Thank you, Mr. Chairman.
Mr. Côté has covered a lot of the ground, as you well know, in a very thorough way and I'm hopeful that perhaps I can add some contextual information from my six years as commissioner of Canada elections, which ended in July 2012. Before that, I was employed by the Department of Justice for 34 years, mainly in the criminal law branch, so I'm well familiar with the DPP and his organization. During my time as commissioner, I was involved in three federal elections in a period of a little more than four years. You probably remember them all.
I'm concerned for the ability of the commissioner to investigate alleged violations of the act in an effective and timely way. I'm a practically oriented person. There's nothing in the amendments that will enhance the ability of the commissioner to investigate alleged violations of the act, and there's one amendment that will detract from the ability of the commissioner to investigate violations of the act.
One of the main problems with significant investigations is that they take too long. One investigation that we completed took two years and one month. The director of public prosecutions spent 16 months reviewing what we had done. The prosecution brief was a few pages short of 400 pages. It was a book, and this was a summary of the evidence that we had managed to put together. In this case and in some others, delay is occasioned by key witnesses, who decline to be interviewed by an investigator. In some cases, key witnesses were discouraged, actively discouraged, from being interviewed by an investigator.
What is missing from the amendments is the authority to seek a judicial order to require a vital witness to be examined by the investigator. This authority would avoid the need to use more complicated, expensive, and intrusive procedures, and might very well save considerable time. Again, I can't say a lot about cases before the court, but you can imagine what we had to go through when we had to sort out robocalls in general.
The Internet is unregulated, it's the Wild West, and a number of judicial orders we had to obtain, and what we had to learn as we pushed our way through this quagmire was remarkable. Had we been able to compel witnesses, we might very well have advanced the case much more quickly. I'm very concerned for the public perception of things when we can't advance these cases of considerable public interest.
We already have an injunction power in the act, which allows us during the election period to go to a court for an injunction to get something done. We've never used it. We've waved it around from time to time, and people know it's there, and we can pursue it if we want. I expect that an authority to get a judicial order to compel someone to be interviewed might not have to be pursued all that often. Persons couldn't say to a witness, “You don't have to cooperate,” because the law would then provide a means to obtain cooperation. Its availability would frequently be sufficient. I would expect to obtain cooperation from witnesses.
What is detrimental in the amendments is the removal of the commissioner's office from Elections Canada to the office of the director of public prosecutions. Elections Canada is a vital centre of information, and intelligence, and expertise in federal electoral matters, and there isn't any other. The director of public prosecutions certainly is not.
What you would do with this is, you would remove investigators from ready access to the experts at Elections Canada: the legal experts, these are people who are engaged in knowing this act and providing legal advice on it on a regular basis, including to investigations, keeping investigations in line, if you will; the auditors, who apply the law to the financial aspects of campaigns; and the experts who run the election, who apply the laws to the actual vote and the campaigning in the election period.

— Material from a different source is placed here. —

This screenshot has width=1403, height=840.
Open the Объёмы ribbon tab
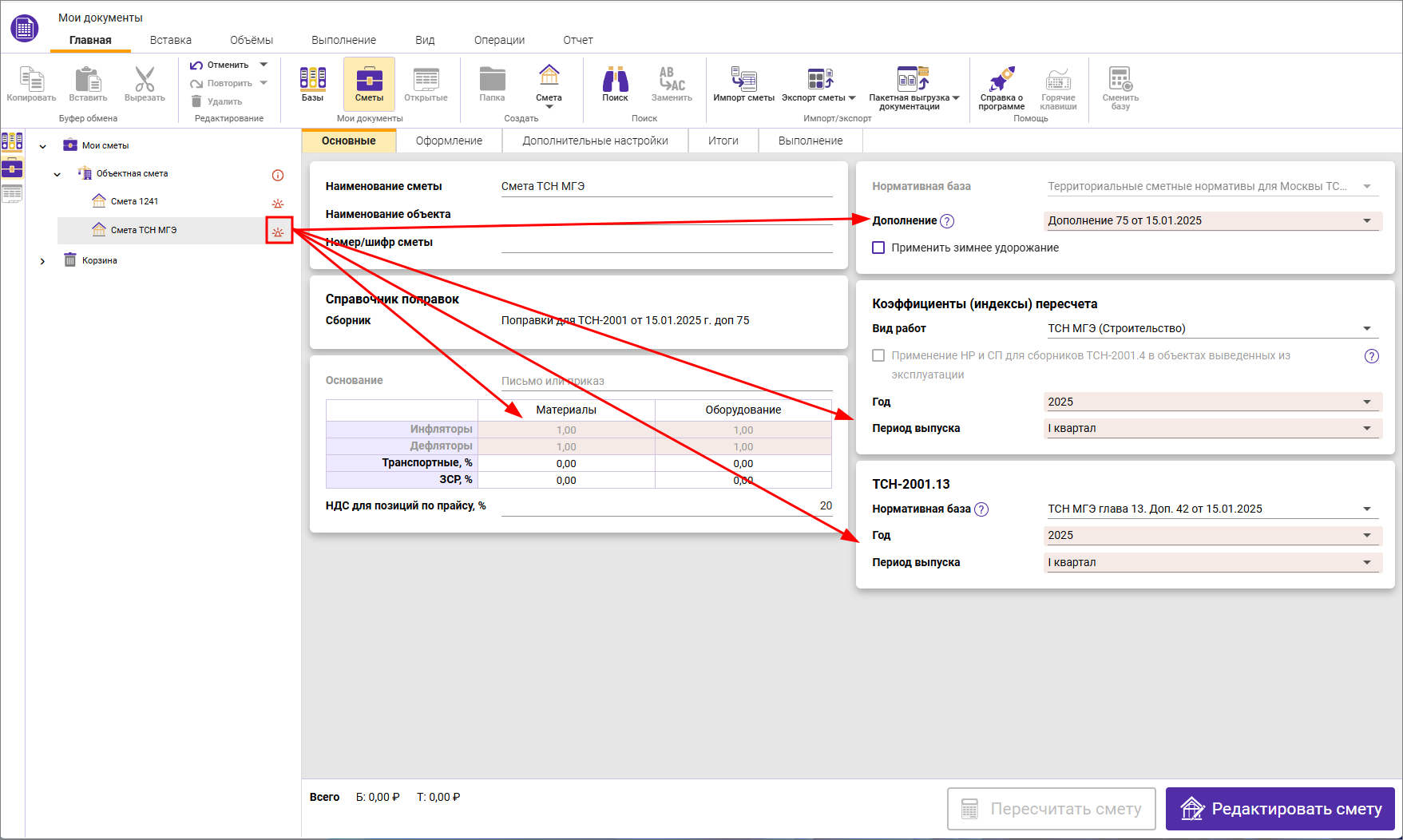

It's important to remember that the commissioner's office is composed of about 20 people. They rely on resources where they can get them. Elections Canada is the main source of that. As well, other police forces assist investigators. The DPP provides assistance to investigators in getting judicial orders and on matters before the court.

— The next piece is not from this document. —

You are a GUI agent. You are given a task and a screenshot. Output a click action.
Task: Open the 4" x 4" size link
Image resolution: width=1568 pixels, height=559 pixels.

I'm not sure if the move would disturb the ability of investigators to get access to the records that are kept at Elections Canada. There are specific sections of the act that guarantee access to certain records, but taking the investigators out of the organization may raise a problem for access to records. Records are vital to confirm complaints, and referrals from auditors with regard to financial matters. That's a legal matter that I'm not able to give you an opinion on, but it's something to be concerned about.

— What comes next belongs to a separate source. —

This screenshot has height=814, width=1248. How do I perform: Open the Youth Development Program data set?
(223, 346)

There is one other aspect that needs to be brought to your attention. It's important, and I don't believe any other source has identified it for you. I'm referring to the monitoring role of irregularities during the election period. I went through three elections. Each election period was about 35 days long. We put together a team of investigators and the legal staff assigned to them. They were on the ground every day during the election period. We double-shifted so that we covered 12 hours a day.
So the complaints flow in from returning officers, members of the public, and political parties as to what's going on during that 35-day period. We monitor the election, and we take action to ensure that the rules are being followed. We have dedicated contacts within the political parties. We ask the political parties to straighten out something that may be going on that they're better able to deal with. We have contacts with the municipal police forces. We take the complaints, we put them in the computer, we run them up the screen, we assign investigators if something needs to be done, and we get after it—not with the idea of prosecuting charges down the way but with the idea of regulating the playing field as the campaign rolls along.
As you well know, there is a never-ending complaint about signs. Municipalities don't like them if they interfere with traffic. Landlords don't like them when the tenants put up big signs in the windows. Signs get stolen. People have signs on their property that they didn't approve of. Signs are put on signs. Signs are put on government signs. Sign teams have fights over the best places to put up the signs. We sort these things out.
As another example, a candidate wants to get inside a condominium to campaign—a lot of people are living in condominiums these days—and the management doesn't want them in there. The regulations of the condominium corporation may prohibit them from getting in there. We make contact with the condominium corporation. We contact the lawyers, if we can find them. We read them the riot act: here's the law, sort this thing out, because a candidate is entitled to reasonable access to a condominium, an apartment building, or a shopping centre. These are the things that get dealt with.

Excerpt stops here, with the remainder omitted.